Human Rights and the Rule of Law in Guatemala"

November 13, 1998

Allison Davenport, Latin American Studies

Human rights does not stand alone in Guatemala. It is linked to other political and economic issues facing the country, according to Guatemalan Human Rights Leader Helen Mack.

"Security must be redefined to mean not just national, but economic security," Mack said, noting that 80 percent of Guatemalans live in poverty today, as opposed to 70 percent just 15 years ago. Fiscal reform is essential to sustaining the peace process, she said.

The president and founder of the Myrna Mack Foundation, Mack spoke about human rights and the rule of law in Guatemala following the 1996 Peace Accords at the Institute of International Studies in November. Named after Mack's sister, the Guatemalan anthropologist killed in 1990, The Myrna Mack Foundation advocates for judicial reform and the establishment of law in the Central American country. Her visit was sponsored by CLAS, The Department of Ethnic Studies and The Human Rights Center.

Before Myna Mack's death, widely considered to be by military forces, her work was dedicated to showing the effects of the military's scorched earth campaign against indigenous Mayan communities in the 1980's. "When Myrna died, they killed the voice of displaced peoples," Helen Mack said.

Mack has carried on her sister's crusade, defending those victimized by military repression in the country. False police findings and attempts to bury her sister's case prompted her to act. With the support of the international and academic communities, pressure was put on Guatemalan officials to forge an independent investigation of her sister's murder.

The support and advocacy work of UC Berkeley faculty were essential in pushing officials to begin the investigation, she said. "It helped make the case more than just another Guatemalan death," she said. As a result, compared to other examples of human rights cases in the country, her sister's has gone further in the judicial system than any other and is the only one that has the possibility of being brought to justice, she said.
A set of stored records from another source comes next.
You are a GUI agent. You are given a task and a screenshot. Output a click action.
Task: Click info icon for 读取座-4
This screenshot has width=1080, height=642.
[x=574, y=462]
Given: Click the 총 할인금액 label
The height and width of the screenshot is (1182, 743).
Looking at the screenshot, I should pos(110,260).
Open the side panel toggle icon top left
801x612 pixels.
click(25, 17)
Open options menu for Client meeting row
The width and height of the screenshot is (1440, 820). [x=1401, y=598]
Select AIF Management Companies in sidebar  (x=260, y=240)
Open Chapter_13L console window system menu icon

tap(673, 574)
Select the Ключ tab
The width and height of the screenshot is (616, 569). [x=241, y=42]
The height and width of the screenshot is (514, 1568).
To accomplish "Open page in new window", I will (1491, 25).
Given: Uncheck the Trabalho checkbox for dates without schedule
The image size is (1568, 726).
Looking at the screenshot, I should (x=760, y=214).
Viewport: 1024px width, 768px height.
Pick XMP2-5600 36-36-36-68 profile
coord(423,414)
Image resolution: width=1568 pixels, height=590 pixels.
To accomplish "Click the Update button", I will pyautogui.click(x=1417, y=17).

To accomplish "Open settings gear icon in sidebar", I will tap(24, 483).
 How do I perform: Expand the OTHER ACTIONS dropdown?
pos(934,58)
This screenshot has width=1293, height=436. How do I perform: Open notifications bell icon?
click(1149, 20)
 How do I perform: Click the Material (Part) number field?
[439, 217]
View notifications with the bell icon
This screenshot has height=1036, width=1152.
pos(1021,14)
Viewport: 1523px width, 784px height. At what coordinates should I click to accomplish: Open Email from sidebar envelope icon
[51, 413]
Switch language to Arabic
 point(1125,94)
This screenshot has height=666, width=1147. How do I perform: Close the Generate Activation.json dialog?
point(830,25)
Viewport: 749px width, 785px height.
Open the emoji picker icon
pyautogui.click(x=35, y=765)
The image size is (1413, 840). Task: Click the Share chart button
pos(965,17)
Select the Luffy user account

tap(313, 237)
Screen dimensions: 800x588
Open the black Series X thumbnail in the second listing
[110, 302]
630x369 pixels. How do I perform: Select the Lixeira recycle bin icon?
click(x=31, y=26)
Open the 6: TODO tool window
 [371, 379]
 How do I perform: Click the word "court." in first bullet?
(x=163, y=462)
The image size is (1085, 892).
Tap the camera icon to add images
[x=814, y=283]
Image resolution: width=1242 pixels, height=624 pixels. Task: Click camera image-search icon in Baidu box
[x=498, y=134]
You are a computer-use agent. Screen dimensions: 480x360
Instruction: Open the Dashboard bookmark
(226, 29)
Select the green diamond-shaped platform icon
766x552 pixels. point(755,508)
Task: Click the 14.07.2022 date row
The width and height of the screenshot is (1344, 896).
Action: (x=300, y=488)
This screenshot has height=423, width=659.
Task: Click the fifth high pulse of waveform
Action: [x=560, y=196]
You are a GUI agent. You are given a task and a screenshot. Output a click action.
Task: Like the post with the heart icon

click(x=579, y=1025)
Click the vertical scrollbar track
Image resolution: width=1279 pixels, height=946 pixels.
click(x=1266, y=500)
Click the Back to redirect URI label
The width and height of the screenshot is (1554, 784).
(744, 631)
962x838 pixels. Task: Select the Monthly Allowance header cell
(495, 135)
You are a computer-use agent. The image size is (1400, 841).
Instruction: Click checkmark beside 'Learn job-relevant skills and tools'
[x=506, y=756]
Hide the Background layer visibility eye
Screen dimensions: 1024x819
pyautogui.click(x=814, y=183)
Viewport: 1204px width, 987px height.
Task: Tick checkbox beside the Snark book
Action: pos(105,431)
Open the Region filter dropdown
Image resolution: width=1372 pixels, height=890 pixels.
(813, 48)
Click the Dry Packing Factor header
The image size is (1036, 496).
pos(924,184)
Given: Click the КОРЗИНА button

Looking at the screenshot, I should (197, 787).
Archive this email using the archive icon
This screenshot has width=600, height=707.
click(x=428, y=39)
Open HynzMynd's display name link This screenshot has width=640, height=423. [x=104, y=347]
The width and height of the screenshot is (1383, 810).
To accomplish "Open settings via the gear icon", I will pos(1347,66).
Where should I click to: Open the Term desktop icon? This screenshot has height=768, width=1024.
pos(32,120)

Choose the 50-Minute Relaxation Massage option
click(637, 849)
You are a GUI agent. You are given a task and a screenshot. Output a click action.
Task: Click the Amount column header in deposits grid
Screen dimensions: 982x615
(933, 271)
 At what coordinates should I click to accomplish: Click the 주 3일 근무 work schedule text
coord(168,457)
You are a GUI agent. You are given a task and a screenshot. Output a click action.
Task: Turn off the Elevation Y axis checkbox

Despite the unprecedented progress of her sister's case, the 1994 Defense of Human Rights Treaty and the 1996 Peace Accords, Helen Mack questions whether "the judicial system can be strengthened if there is no political will." In her estimation, 99 percent of the country has been effected by violence.

And, the most recent attempt to heal the country - last year's Project for the Recovery of Historical Memory organized by the Catholic Church - brought on another round of violence when Bishop Juan Jose Gerardi was brutally murdered following the release of his report, which was critical of government officials. As in the Mack case, police officials have made a succession of false explanations for Gerardi's death, including a crime of passion by a gay lover and fellow priest.

"All of the players in the Gerardi case are linked to the military," Mack said, adding that the murder was both an indication of the military's continuing impunity and a declaration by these forces that "If we can kill a bishop, we can kill anybody."

Mack acknowledges the progress and the success of many efforts to stabilize and heal the country. But she said, "The Peace Accords are only the base of the discussion about the society we want." The fear to organize and speak out remain in a nation where people are threatened with violence for any seeming opposition. "More space, more consciousness [is needed] to reclaim the space that impacts public opinion," she said.